Romney's Speech Gets Low Marks From Voters

Your News Companion by Ben Mathis-Lilley
Sept. 3 2012 3:01 PM

Romney's RNC Speech Receives Low Marks From Americans

A couple watches on a giant screen the Republican presidential candidate Mitt Romney delivering his acceptance speech at the Tampa Bay Times Forum

Photo by Mladen Antonov/AFP/GettyImages.

The scores are in for Mitt Romney's RNC speech last week. In short, they don't look so good for the GOP nominee.

Josh Voorhees Josh Voorhees

Josh Voorhees is a Slate senior writer. He lives in Iowa City. 

Romney's prime-time remarks received positive marks from just 38 percent of respondents in a new Gallup survey, the lowest total of any major party's presidential candidate since the polling outfit began asking the question back after the 1996 Republican National Convention.


Here were Romney's marks: 20 percent rated the speech "excellent," 18 percent called it "good," 21 percent went the "just okay" route, 6 percent called it "poor," and 10 percent said it was "terrible." The remaining 26 percent either hadn't seen it or had no opinion.

For comparison, John McCain received positive marks from 47 percent of respondents back in 2008. Then-Sen. Barack Obama, meanwhile, cleaned up with "excellent" or "good" marks from 58 percent of those polled, the highest total of the eight speeches surveyed by Gallup.

Gallup's numbers include only five Republican speeches, so we're obviously dealing with a pretty small sample size here.
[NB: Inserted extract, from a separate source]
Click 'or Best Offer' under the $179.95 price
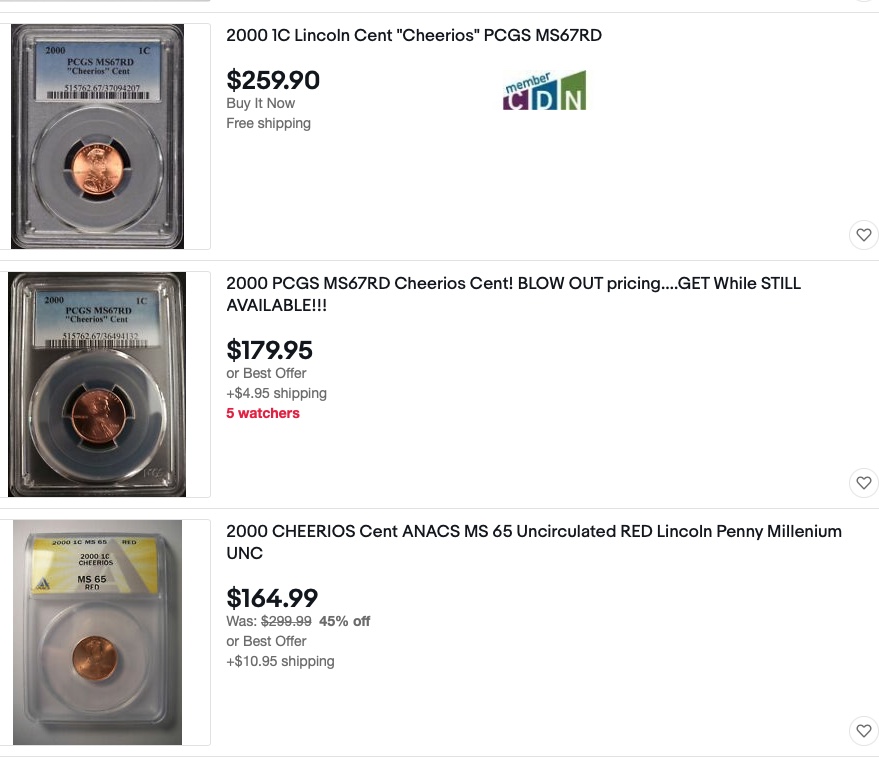Viewport: 879px width, 758px height. coord(266,373)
Still, it may be worth pointing out that Republicans have seen fewer and fewer positive marks since the surveys began.

  • Bob Dole in 1996: 52 percent positive (excellent/good); 7 percent negative (poor/terrible).
  • George W. Bush in 2000: 51 percent positive; 4 percent negative.
  • George W. Bush in 2004: 49 percent positive; 8 percent negative.
  • John McCain in 2008: 47 percent positive; 12 percent negative.
  • Mitt Romney in 2012: 38 percent positive; 16 percent negative.

And, fwiw, the Democrats' positive marks have climbed (although we're dealing with an even smaller sample):

  • Al Gore in 2000: 51 percent positive; 6 percent negative.
  • John Kerry in 2004: 52 percent positive; 9 percent negative.
  • Barack Obama in 2008: 58 percent positive; 7 percent negative.

Gallup also shows Romney with the smallest post-convention bounce in recent political history. Forty percent of those polled said they'd be more likely to vote GOP after last week's GOP convention, compared to 38 percent who said they'd be less likely. That 2-percent gain was one of only three among a list going back to 1984 with net gains in the single digits. The other two single-digit bounces: the 2008 (plus-5) and 2004 (plus-3) RNCs. Of course, George W. Bush still went on to win reelection in 2004, so a lackluster convention doesn't necessarily translate to a November loss.

(Note: The Gallup post-convention bounce archives do not include polls for the 1992 or 1984 GOP conventions.)